=== Begin Enclosure ===
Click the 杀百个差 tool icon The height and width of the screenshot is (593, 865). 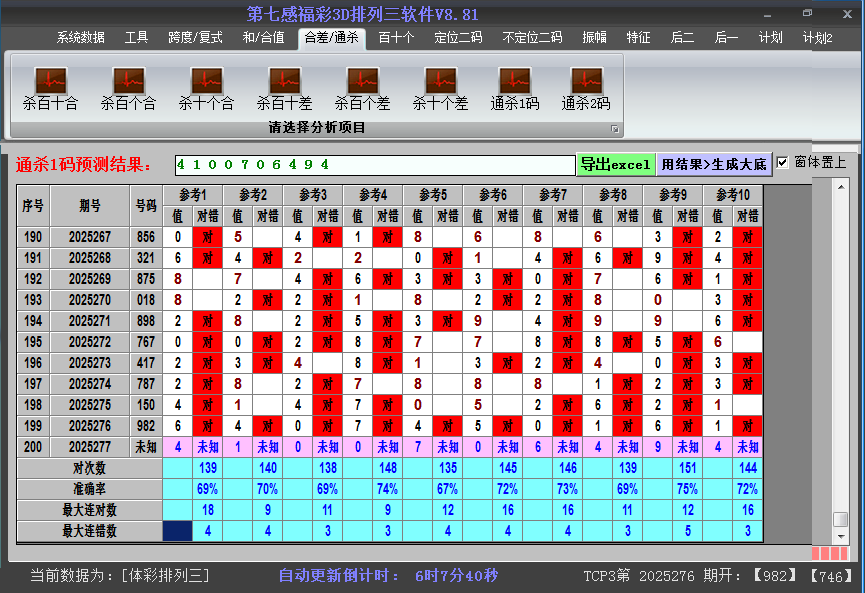362,79
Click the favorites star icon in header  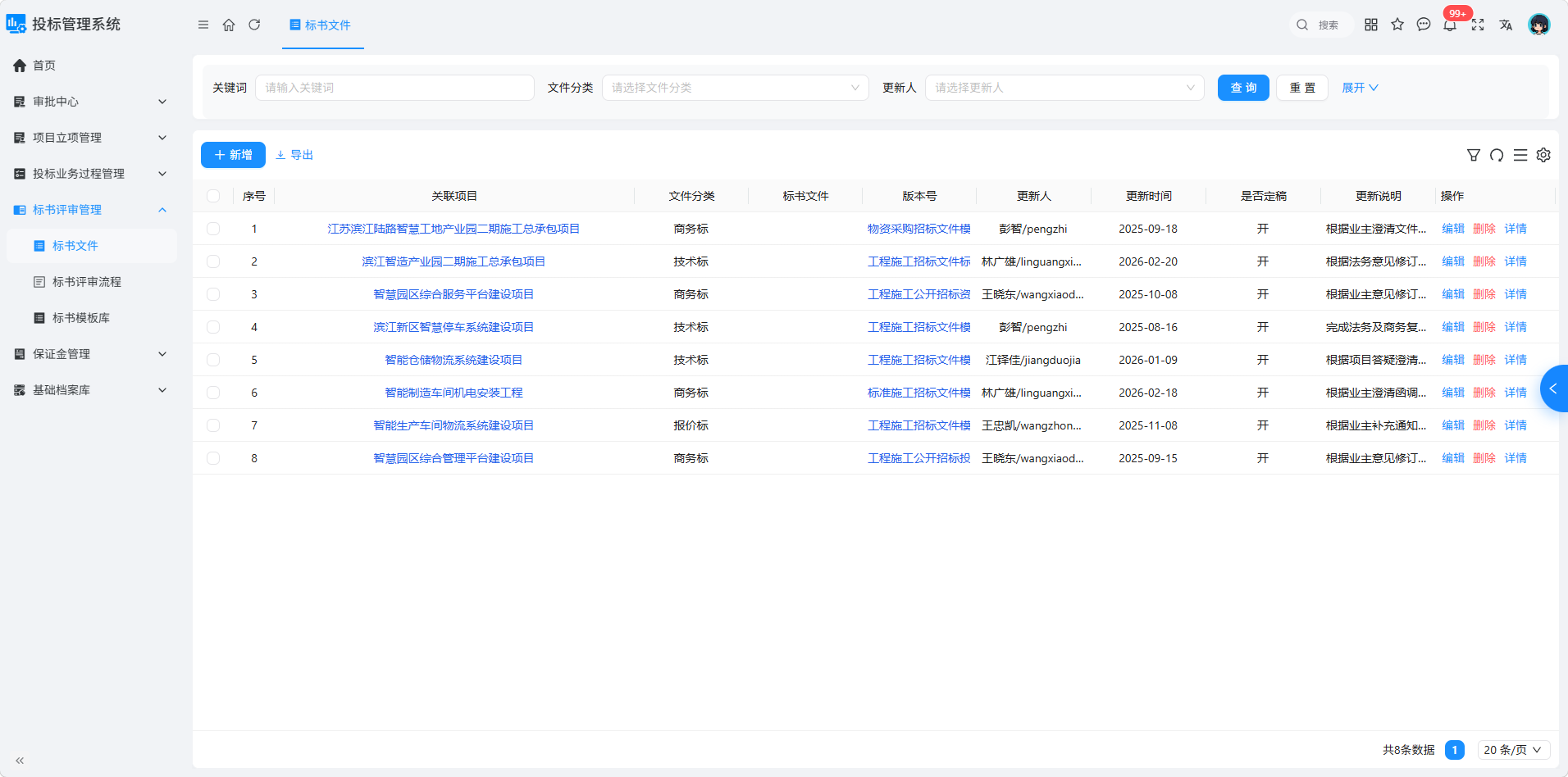pyautogui.click(x=1397, y=25)
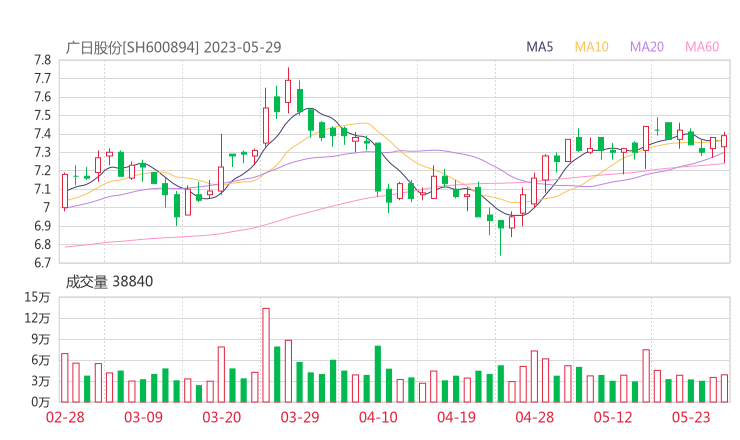Select the 03-09 date marker
The image size is (740, 440).
[x=144, y=417]
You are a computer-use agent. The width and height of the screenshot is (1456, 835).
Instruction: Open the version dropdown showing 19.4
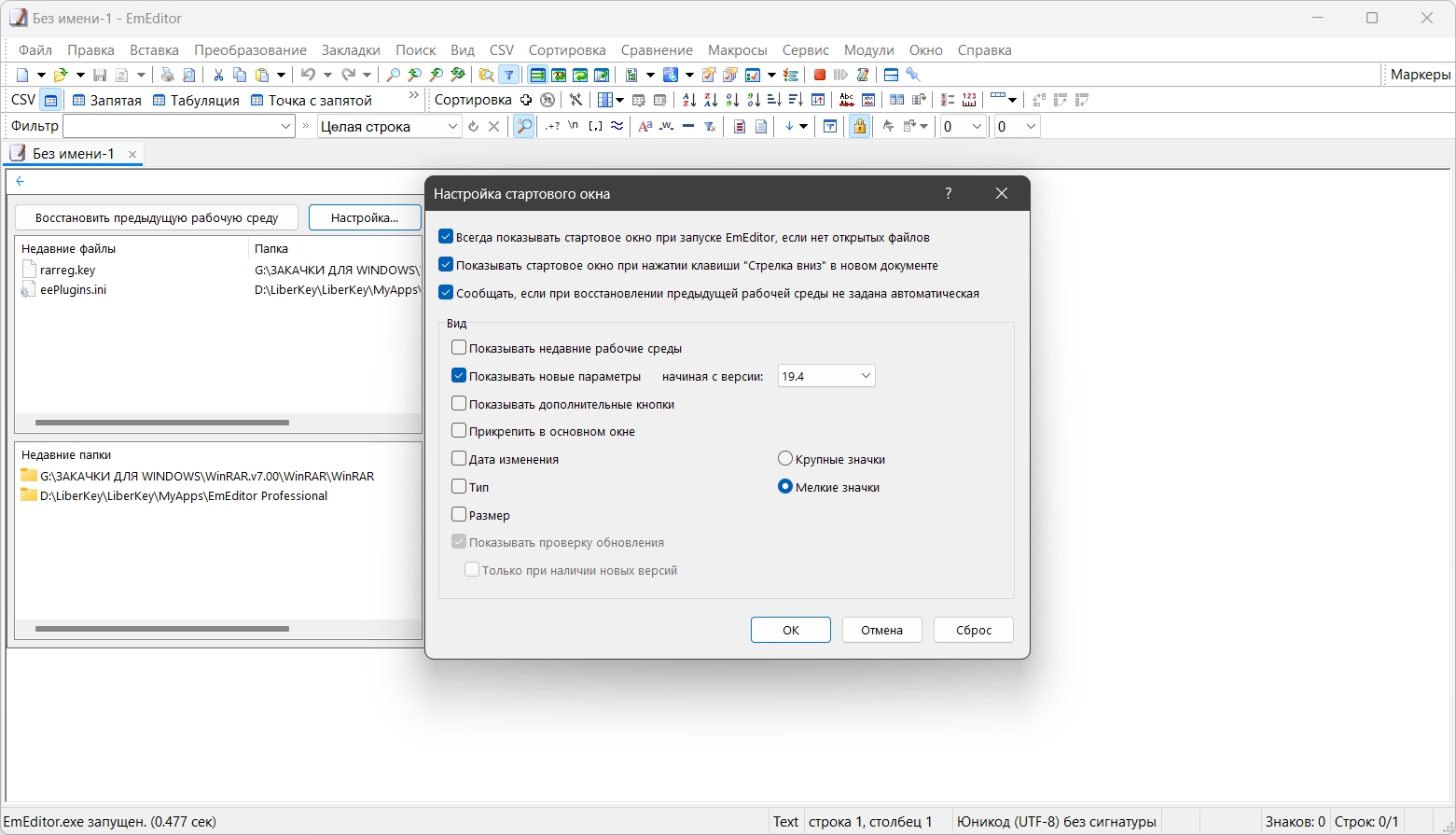(826, 376)
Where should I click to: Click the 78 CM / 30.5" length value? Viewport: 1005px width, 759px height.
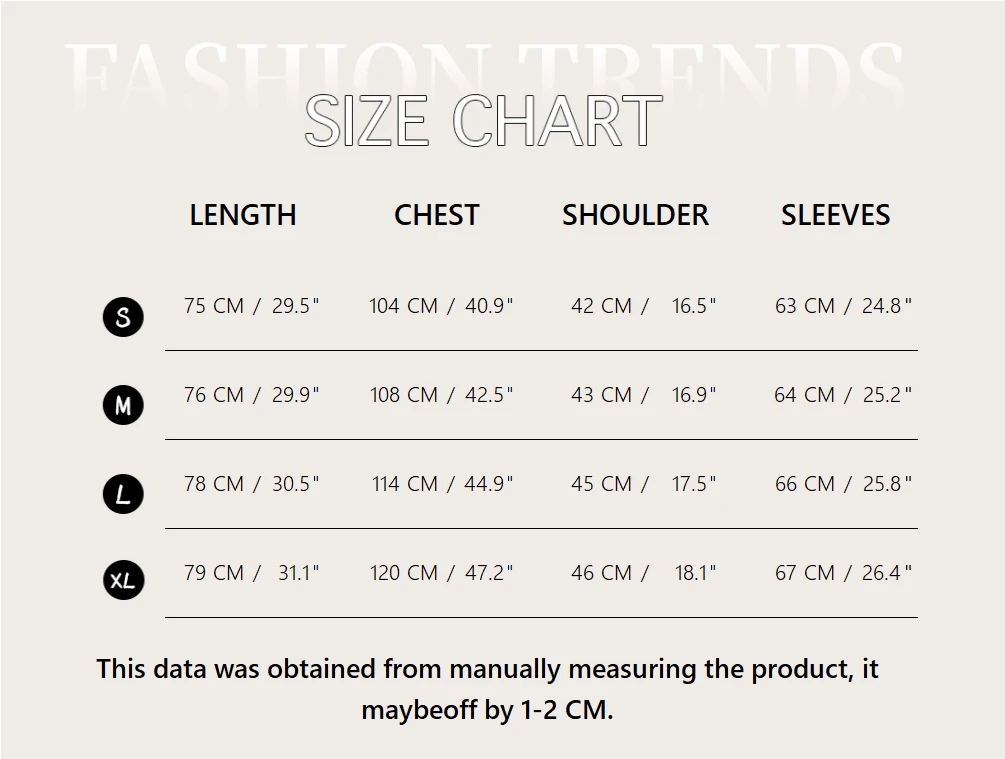point(251,484)
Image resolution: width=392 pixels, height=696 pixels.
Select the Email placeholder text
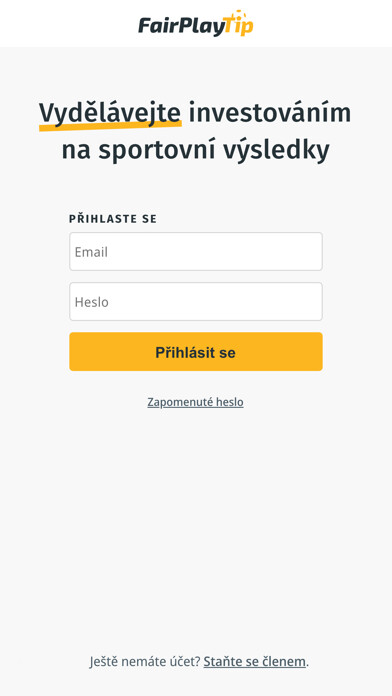point(91,252)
=== End Enclosure ===
Work task: Every line from the one containing "You are a computer-use" through the end of the entries above is to be copied exactly; pictures are to be left out.

Answer section:
You are a computer-use agent. The width and height of the screenshot is (1456, 835).
Instruction: Open the version dropdown showing 19.4
(826, 376)
Where should I click to: Click the 78 CM / 30.5" length value? Viewport: 1005px width, 759px height.
point(251,484)
Image resolution: width=392 pixels, height=696 pixels.
Select the Email placeholder text
point(91,252)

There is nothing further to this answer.